EXTRACT:
************
Locomotive throwing sand in a car

[Saitama]

Homework Statement

A sand-spraying locomotive sprays sand horizontally into a freight car situated ahead of it. The locomotive and freight car are not attached. The engineer in the locomotive maintains his speed so that the distance to the freight car is constant. The sand is transferred at a rate dm/dt = 10 kg/s with a velocity of 5 m/s relative to the locomotive. The car starts from rest with an initial mass of 2000 kg. Find its speed after 100 s.

Homework Equations

The Attempt at a Solution

I am actually not sure how to start because of the given constraint that distance between the locomotive and car stays constant.

Do I have to begin with evaluating P(t) and P(t+dt)? If so, what should be my system? Car and the incoming sand?

Any help is appreciated. Thanks!

 

[milesyoung]

Have a look at the first equation here:
http://en.wikipedia.org/wiki/Variable-mass_system

Considering the freight car to be a variable-mass system with no net external force applied, it should be simple to use.

 

[voko]

I am actually not sure how to start because of the given constraint that distance between the locomotive and car stays constant.

This basically means the mass rate and the velocity of the incoming sand are constant with regard to the car, and you can forget about the locomotive.

 

[Saitama]

This basically means the mass rate and the velocity of the incoming sand are constant with regard to the car, and you can forget about the locomotive.
************
Rows showing where targets appear:
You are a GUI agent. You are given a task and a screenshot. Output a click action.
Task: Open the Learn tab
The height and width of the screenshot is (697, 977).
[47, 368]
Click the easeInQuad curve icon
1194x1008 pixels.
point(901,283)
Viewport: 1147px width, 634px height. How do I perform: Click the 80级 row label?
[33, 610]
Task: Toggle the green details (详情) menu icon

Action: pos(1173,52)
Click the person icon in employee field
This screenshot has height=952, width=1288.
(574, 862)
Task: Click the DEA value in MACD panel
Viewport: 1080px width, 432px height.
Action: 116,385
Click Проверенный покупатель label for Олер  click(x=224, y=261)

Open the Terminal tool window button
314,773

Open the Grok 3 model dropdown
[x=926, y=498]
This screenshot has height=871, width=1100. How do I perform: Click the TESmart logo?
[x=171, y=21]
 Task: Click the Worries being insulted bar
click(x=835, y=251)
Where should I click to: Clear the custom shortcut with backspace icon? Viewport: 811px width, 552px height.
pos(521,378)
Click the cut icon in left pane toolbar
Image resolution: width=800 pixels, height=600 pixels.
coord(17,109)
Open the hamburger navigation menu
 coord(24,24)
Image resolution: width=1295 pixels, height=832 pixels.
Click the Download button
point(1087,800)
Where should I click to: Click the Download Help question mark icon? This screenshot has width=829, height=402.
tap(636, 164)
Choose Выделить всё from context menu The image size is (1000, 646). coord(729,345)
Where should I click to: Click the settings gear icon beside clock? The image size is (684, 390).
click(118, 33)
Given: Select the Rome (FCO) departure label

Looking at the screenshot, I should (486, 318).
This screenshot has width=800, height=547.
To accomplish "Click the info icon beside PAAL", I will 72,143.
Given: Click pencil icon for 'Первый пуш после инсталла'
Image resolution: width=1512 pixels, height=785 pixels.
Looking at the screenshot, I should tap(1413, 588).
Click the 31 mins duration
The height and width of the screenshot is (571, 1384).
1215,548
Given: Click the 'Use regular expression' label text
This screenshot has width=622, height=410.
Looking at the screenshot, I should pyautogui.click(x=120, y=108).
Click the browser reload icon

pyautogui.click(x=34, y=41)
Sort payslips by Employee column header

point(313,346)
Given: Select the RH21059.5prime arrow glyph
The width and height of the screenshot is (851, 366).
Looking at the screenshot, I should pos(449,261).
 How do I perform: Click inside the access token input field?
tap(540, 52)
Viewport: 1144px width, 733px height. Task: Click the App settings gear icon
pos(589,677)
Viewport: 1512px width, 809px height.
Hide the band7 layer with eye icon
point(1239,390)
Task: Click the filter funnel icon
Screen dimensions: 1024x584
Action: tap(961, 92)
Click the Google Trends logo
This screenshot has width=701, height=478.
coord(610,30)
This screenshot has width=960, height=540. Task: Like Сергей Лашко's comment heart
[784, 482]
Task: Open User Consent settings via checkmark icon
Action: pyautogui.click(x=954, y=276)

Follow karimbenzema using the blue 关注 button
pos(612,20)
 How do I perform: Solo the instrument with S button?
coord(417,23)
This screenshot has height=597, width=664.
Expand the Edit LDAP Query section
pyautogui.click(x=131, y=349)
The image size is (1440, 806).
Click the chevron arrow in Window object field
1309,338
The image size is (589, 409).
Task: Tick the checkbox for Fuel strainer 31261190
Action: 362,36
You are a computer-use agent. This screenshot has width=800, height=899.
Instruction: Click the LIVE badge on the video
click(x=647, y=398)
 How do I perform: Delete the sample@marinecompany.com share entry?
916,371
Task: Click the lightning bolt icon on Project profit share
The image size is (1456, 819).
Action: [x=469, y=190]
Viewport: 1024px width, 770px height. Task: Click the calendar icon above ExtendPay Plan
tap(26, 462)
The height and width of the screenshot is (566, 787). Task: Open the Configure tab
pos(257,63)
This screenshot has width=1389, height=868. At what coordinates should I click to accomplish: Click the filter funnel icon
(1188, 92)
************
WHAT YOU WILL DO:
1 - In the sand-spraying locomotive thread, what is the freight car's initial mass?
2 - Quote the sand-spraying locomotive thread, starting at the words "Homework Equations" and ending after the words "the incoming sand?".

ANSWERS IN ORDER:
1 - 2000 kg

2 -
Homework Equations

The Attempt at a Solution

I am actually not sure how to start because of the given constraint that distance between the locomotive and car stays constant.

Do I have to begin with evaluating P(t) and P(t+dt)? If so, what should be my system? Car and the incoming sand?